* ASSIGNMENT *
Your response must be made up of each line in the data below that contains the string "will".

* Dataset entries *
- - - -

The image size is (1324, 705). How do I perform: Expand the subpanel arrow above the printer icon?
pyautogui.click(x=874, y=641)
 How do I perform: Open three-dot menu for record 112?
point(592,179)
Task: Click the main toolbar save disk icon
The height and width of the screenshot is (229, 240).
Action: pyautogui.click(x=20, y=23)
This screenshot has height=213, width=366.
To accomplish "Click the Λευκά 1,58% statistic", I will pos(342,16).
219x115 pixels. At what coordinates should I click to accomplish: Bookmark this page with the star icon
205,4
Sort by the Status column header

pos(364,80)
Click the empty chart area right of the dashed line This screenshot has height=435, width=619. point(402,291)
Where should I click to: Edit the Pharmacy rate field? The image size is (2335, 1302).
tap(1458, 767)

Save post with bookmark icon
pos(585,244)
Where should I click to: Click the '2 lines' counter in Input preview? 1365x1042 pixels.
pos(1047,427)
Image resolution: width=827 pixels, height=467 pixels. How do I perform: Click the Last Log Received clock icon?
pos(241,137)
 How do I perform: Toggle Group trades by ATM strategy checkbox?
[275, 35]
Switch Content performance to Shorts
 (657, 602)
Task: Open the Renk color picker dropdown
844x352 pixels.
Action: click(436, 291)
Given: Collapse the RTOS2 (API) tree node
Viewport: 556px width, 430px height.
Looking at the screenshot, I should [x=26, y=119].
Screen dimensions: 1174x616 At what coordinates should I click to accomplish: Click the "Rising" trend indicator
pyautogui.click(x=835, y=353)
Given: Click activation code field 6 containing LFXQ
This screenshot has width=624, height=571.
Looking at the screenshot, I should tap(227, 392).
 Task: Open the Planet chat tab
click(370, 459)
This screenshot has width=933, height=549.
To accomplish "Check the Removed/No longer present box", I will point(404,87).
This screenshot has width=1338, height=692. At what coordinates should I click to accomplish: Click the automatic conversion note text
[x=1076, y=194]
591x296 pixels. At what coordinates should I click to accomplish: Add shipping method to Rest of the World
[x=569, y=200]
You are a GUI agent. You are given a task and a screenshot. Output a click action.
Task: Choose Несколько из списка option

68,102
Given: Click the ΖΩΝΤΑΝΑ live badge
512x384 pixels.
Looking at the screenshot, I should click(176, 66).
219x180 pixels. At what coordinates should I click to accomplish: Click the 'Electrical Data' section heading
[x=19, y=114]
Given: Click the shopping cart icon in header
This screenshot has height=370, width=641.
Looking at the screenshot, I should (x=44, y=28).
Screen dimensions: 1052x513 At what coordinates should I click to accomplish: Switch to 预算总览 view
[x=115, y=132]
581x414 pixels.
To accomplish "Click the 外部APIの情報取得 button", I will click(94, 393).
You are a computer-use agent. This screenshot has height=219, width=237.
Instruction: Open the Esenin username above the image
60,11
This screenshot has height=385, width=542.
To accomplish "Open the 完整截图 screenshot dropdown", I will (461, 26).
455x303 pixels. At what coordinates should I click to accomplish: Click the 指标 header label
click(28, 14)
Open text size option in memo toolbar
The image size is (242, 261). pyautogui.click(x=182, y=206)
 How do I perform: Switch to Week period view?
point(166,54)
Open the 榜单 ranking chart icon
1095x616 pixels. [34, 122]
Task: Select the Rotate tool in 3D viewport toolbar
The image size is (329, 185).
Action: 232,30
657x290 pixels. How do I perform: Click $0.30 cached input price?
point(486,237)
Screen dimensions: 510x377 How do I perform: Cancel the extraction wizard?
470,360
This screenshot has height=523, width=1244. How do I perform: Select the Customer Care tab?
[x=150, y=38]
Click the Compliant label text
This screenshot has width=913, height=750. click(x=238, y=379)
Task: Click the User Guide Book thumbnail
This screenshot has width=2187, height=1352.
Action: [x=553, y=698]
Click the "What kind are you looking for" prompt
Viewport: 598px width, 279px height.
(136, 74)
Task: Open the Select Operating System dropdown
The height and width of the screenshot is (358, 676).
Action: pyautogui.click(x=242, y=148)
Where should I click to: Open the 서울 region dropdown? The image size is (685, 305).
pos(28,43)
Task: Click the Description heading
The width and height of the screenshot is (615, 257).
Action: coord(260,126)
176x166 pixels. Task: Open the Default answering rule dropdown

- - - -

* SOLUTION *
To accomplish "Click the Λευκά 1,58% statistic", I will pos(342,16).
To accomplish "Check the Removed/No longer present box", I will point(404,87).
To accomplish "Click the 外部APIの情報取得 button", I will click(94, 393).
To accomplish "Open the 完整截图 screenshot dropdown", I will (461, 26).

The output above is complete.